Il viaggiatore. Quante ombre sulla rivoluzione

Nel 1920 lo scrittore britannico H.G. Wells visitò la San Pietroburgo (allora Pietrogrado, poi Leningrado) sovietica: grigia e squallida, ma con i teatri aperti

Malgrado la cordialità dei russi, Herbert George Wells era perplesso. Sapeva quanto potesse essere importante per l’Urss il parere di un autore famoso come lui. Aveva sempre avuto simpatia per la rivoluzione sovietica, ma lo spettacolo che aveva davanti agli occhi era incontestabile. Pietrogrado nel 1920 era una città semi vuota. Gran parte degli abitanti si era rifugiata in campagna per non morire di fame. Guardando quelle ombre malvestite che camminavano in fretta, piegate dal peso dei loro fagotti, Wells aveva l’impressione che gli ultimi cittadini si stessero preparando alla fuga. In tanta miseria l’aveva colpito la sopravvivenza di un fioraio che gli aveva venduto per pochi centesimi un delizioso mazzo di crisantemi. I fastosi palazzi erano vuoti ed erano aperti solo una mezza dozzina di negozi. Le vetrine abbandonate erano sporche, la vernice scrostata e molte vetrate rotte. «Sono negozi morti». Nessuno passeggiava più per quelle strade fantasma. L’unico segno di vitalità erano gli affollatissimi tram, da tempo gratuiti. Le strade d’altronde erano disastrose: buche profonde e fognature scoppiate. Di tanto in tanto si vedeva lo scheletro delle case di legno, demolite per alimentare i camini. «Tutto è squallore» constatava lo scrittore nell’impressionante Russia nell’ombra, pubblicato da Nuova Editrice Berti.
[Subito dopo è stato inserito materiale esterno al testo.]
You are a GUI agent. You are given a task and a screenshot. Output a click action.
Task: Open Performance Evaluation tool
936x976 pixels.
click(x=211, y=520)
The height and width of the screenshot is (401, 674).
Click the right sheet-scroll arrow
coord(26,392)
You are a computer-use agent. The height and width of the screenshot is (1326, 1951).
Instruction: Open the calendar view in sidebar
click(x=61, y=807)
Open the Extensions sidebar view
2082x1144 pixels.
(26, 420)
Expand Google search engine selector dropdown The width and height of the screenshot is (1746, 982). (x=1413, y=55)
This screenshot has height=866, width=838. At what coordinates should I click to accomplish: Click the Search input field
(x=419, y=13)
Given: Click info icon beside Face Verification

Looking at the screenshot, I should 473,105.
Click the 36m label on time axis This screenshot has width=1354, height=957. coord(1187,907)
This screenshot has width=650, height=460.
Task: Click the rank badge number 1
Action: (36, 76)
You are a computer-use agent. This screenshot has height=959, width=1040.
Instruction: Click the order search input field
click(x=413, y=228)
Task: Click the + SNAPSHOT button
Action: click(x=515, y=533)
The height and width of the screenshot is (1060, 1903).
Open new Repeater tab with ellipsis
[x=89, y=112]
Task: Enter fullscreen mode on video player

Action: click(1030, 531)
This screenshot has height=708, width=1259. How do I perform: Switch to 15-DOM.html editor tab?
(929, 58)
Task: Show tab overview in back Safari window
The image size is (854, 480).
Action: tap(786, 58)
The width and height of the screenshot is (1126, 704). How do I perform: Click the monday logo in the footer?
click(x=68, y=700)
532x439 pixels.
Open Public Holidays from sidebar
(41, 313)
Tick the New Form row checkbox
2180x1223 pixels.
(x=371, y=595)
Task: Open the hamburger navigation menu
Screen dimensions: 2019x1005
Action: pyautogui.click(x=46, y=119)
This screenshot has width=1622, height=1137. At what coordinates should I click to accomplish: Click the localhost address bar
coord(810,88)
La grande preoccupazione di tutti era la ricerca disperata del cibo. Quello distribuito dai comunisti era ben lontano dall’essere sufficiente e, malgrado la lotta della polizia al mercato nero, molti cercavano di procurarsi qualcosa dai contadini che aspettavano gli acquirenti nelle stazioni. Anche le medicine erano introvabili e gli ospedali mancavano di tutto. Il malato restava a digiuno se la famiglia non veniva a portargli il cibo. Gli uomini portavano stivali consunti con le suole bucate e facevano lunghe file per il pane. Il freddo si avvicinava e molti ricordavano i disagi dell’inverno prima quando il gelo aveva fatto esplodere i tubi dell’acqua. Persino le ferrovie erano a mal partito. I treni viaggiavano molto lentamente su binari precari che sussultavano sotto i vagoni. Quando Wells era arrivato, era stato definitivamente debellato il brigantaggio che aveva seminato le strade di cadaveri. Nelle pensioni ogni oggetto era numerato per prevenire i furti, ma faceva impressione vedere, smarrito tra le tazze sbrecciate, un bicchiere raffinatissimo o un pezzo d’argenteria ottenuto in cambio di cibo.

Eppure in quella situazione terribile i teatri resistevano. Ogni sera andavano in scena una quarantina di spettacoli. Wells era in parte sfuggito al peso di tutta quella miseria grazie all’ospitalità del più celebre autore russo, Maxim Gorky, che dedicava tutto il suo tempo a cercare di salvare i colleghi meno fortunati. Lo assisteva una bellissima segretaria, Moura Budberg. Wells non sapeva che quell’ex aristocratica faceva il doppio gioco nello spionaggio. Quando le chiese se fosse l’amante di Gorky, lei negò, mentendo, e iniziò così una storia d’amore destinata a durare sino alla morte di Wells.